I find myself strongly influenced by and reacting to urban spaces especially those spaces of transition like construction sites, industrial areas and temporary dwellings. My Work In Progress series is my homage to blue tarpaulin, which is an ubiquitous object, in the urban slums of my native India as well as in the gentrified skyscrapers of the place where I live – Singapore. Singapore and Mumbai are the two megacities that I have called home for the last twenty-five years. Both these metropolises evidence swathes of blue tarpaulin at once, seen and unseen, recalling massive construction and development but also the labour, who create the transformation but are neglected by the progress.

To my mind, this sea of blue tarpaulin connects the labourers in the two cities. In Singapore, it is used to shroud and shield new buildings and is used every day, while in Mumbai it is used by the labourers to create temporary homes for themselves. Construction workers in Singapore exist on the periphery of society and are required to go back to their home country after a prescribed period, those in Mumbai stay on, adding to the populace of slum dwellers. Blue tarpaulin is also increasingly associated with housing for refugees and displaced people across the globe. Its presence suggests temporariness, migration, concealment, transformation and lack.
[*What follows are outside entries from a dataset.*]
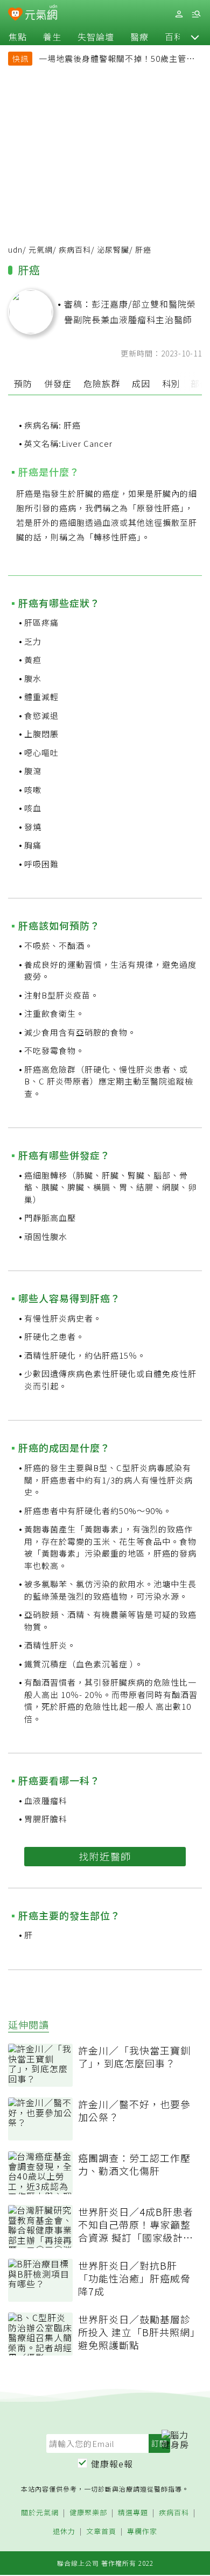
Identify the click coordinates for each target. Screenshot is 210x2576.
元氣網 (41, 249)
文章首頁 (101, 2532)
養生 (52, 36)
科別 (171, 383)
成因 (141, 383)
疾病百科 (75, 249)
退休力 (64, 2532)
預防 (23, 383)
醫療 (139, 36)
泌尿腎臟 (113, 249)
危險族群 (101, 383)
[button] (195, 36)
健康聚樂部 (88, 2513)
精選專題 (133, 2513)
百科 (174, 36)
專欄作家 (142, 2532)
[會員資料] (178, 14)
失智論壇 (96, 36)
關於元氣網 (40, 2513)
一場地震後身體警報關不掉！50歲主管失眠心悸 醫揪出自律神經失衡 (117, 60)
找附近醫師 (105, 1856)
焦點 (18, 36)
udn (15, 249)
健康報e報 (112, 2463)
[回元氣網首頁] (41, 13)
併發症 (58, 383)
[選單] (196, 14)
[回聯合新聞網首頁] (15, 15)
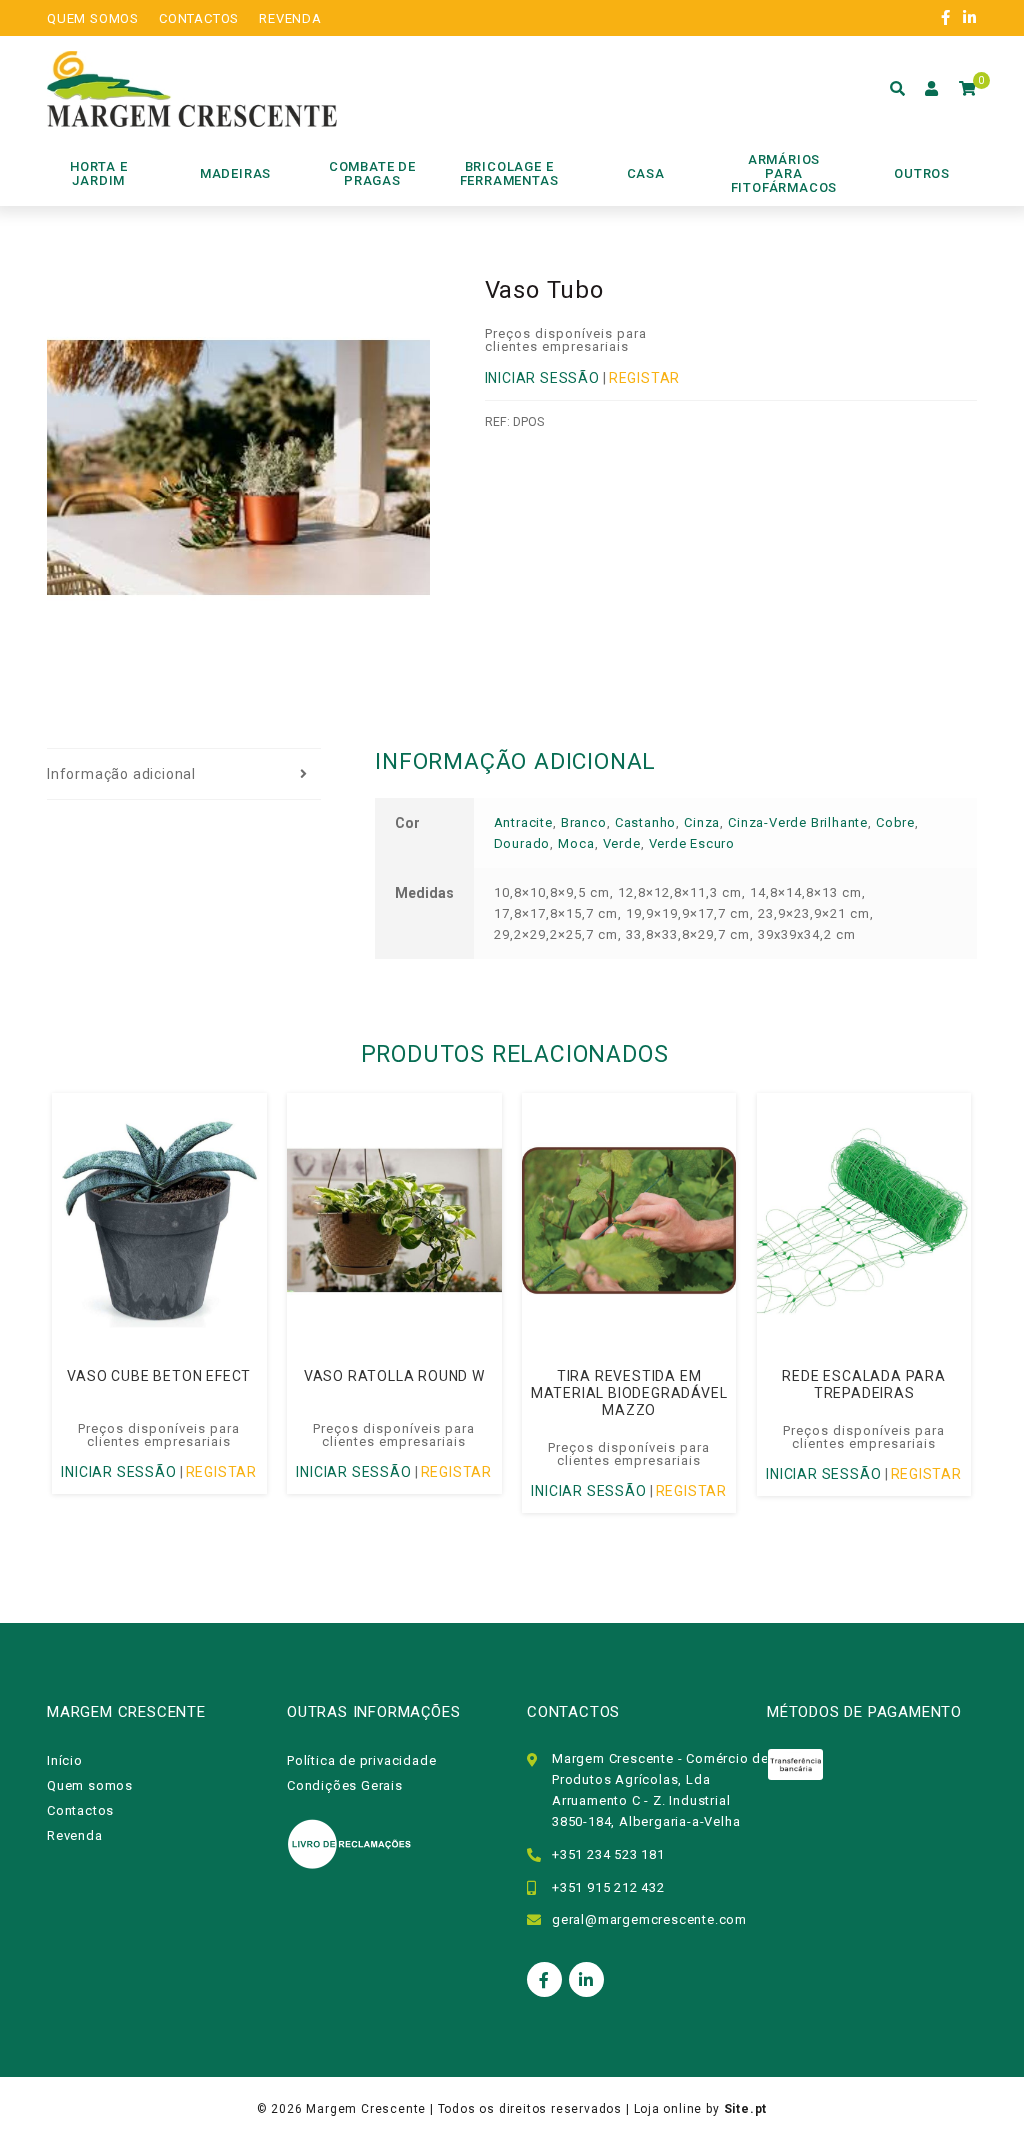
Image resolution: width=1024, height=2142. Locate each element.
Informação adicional (121, 774)
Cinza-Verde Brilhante (798, 822)
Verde (622, 843)
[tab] (184, 775)
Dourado (522, 843)
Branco (584, 822)
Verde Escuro (692, 843)
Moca (576, 843)
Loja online (668, 2109)
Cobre (895, 822)
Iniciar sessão (542, 378)
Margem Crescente (366, 2109)
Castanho (645, 822)
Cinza (702, 822)
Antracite (523, 822)
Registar (644, 378)
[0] (968, 89)
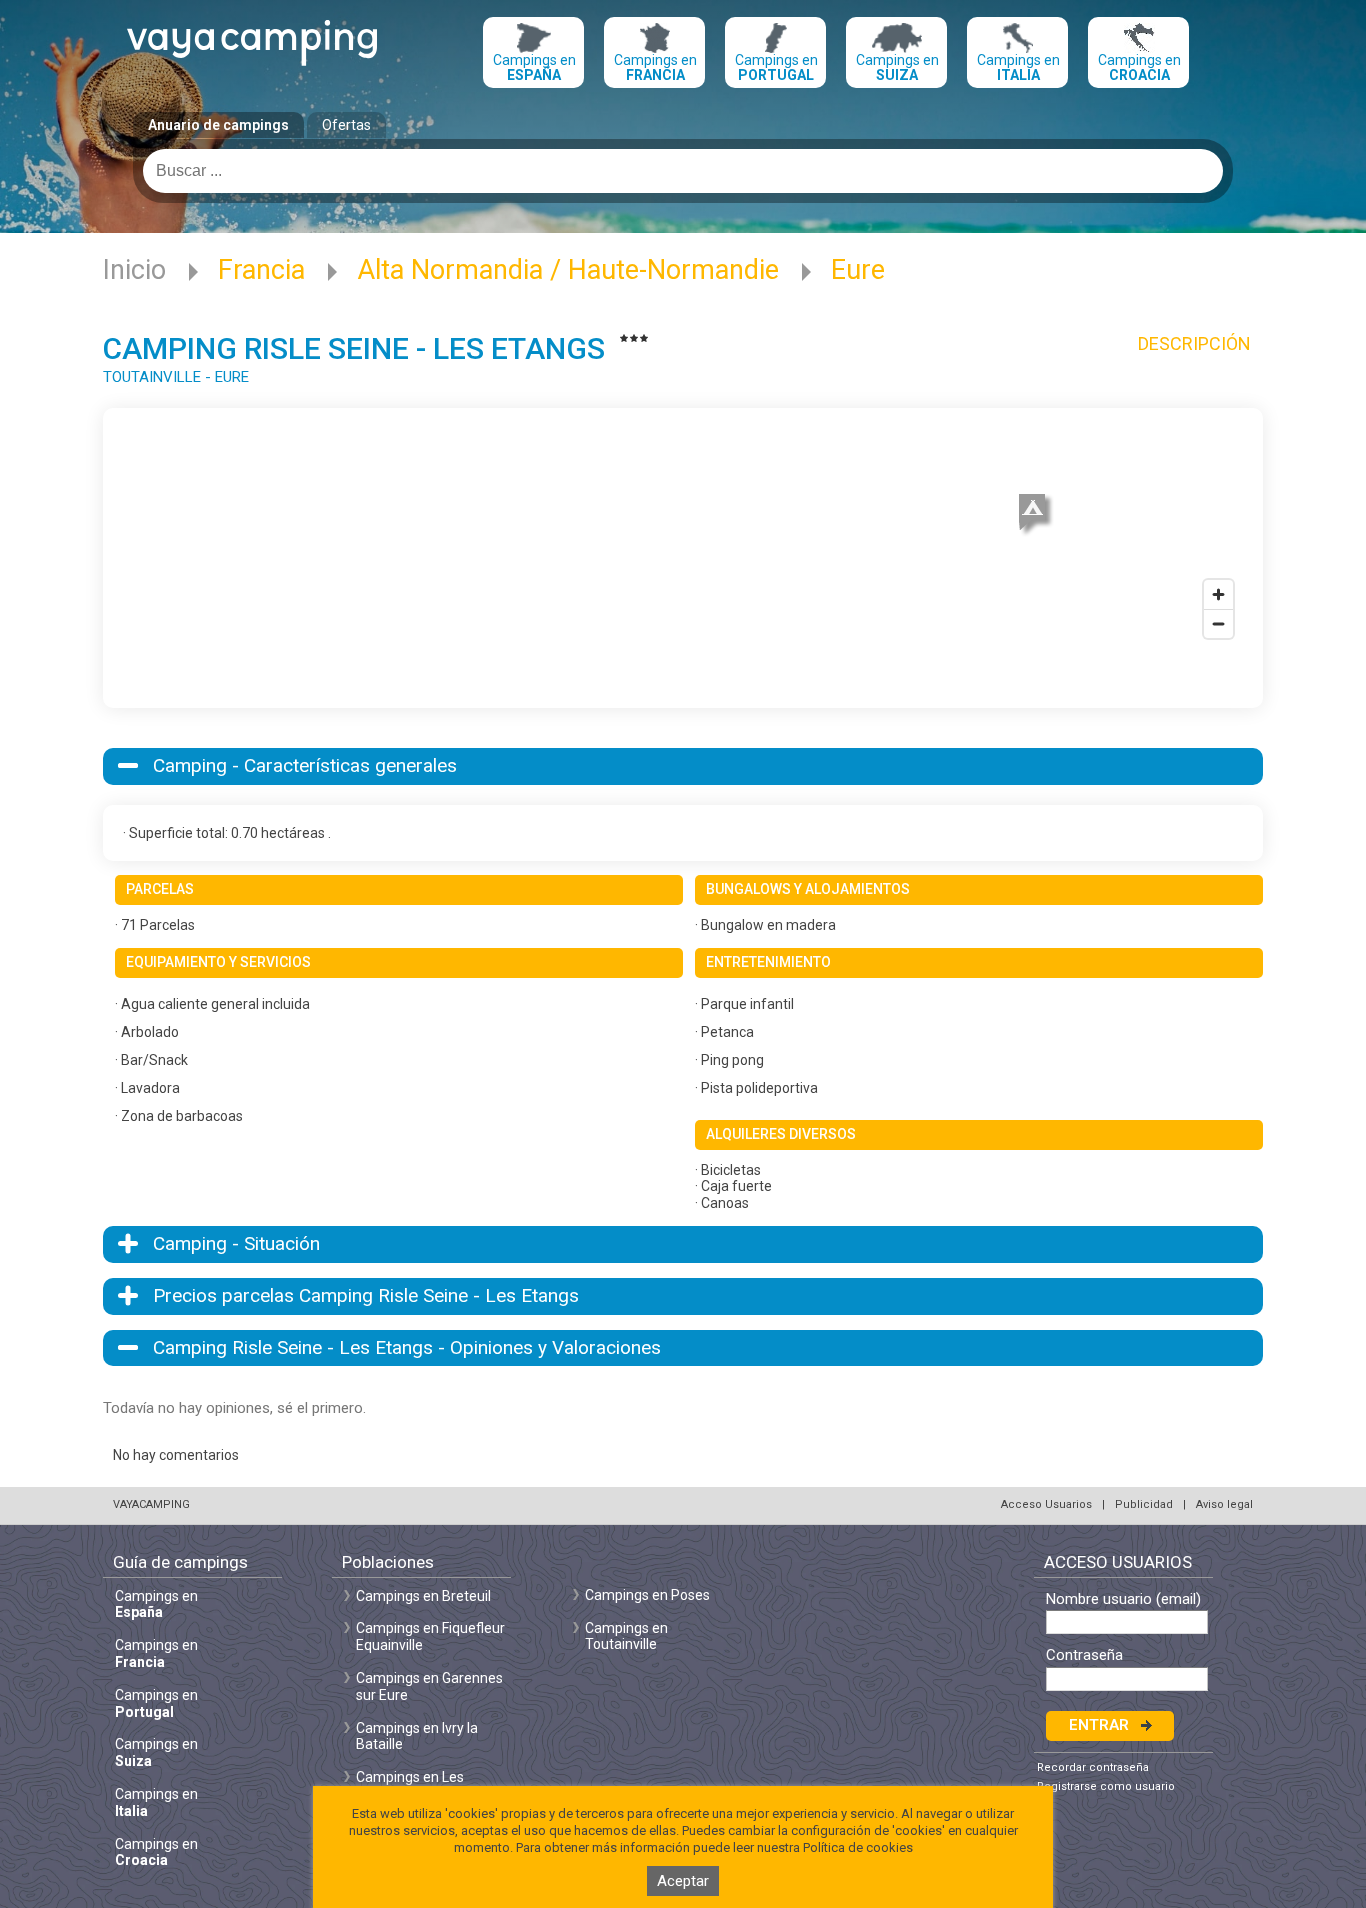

Singapore, a city in flux, constantly updating itself to keep up with a growing population evidences blue tarpaulin skyline. I encounter tarpaulin everywhere in Singapore – MRT construction sites, multi-storey buildings under construction or awaiting demolition are completely covered by blue tarpaulin. It’s presence points towards thousands of migrant workers, who work relentlessly to keep this city modern, they are all but invisible in the social fabric of Singapore and who cannot even call it their home. They are akin to blue tarpaulin, such a common sight that everyone passes by without noticing.

For my series, Works-in-Progress, I created tarpaulin sheets using oil paint and fitted them with islets, so I could hang them. I layer oil paint, repetitively over a period of weeks on the surface of the tarpaulin and it is transformed into skins over time and then I actively detach the skins using fire or allow them to be cleaved by gravity. Delicate and transient skins of oil paint, created through these processes, are then assembled to create installations. The skins retain a memory of the tarpaulin they have been disconnected from and they embody a hidden presence. This memory combined with the deliberate transience of the medium recalls the transience of migrant labour and the yearning they must feel for their home and families whose memory they carry with them even as they try to eke out a better existence for them all.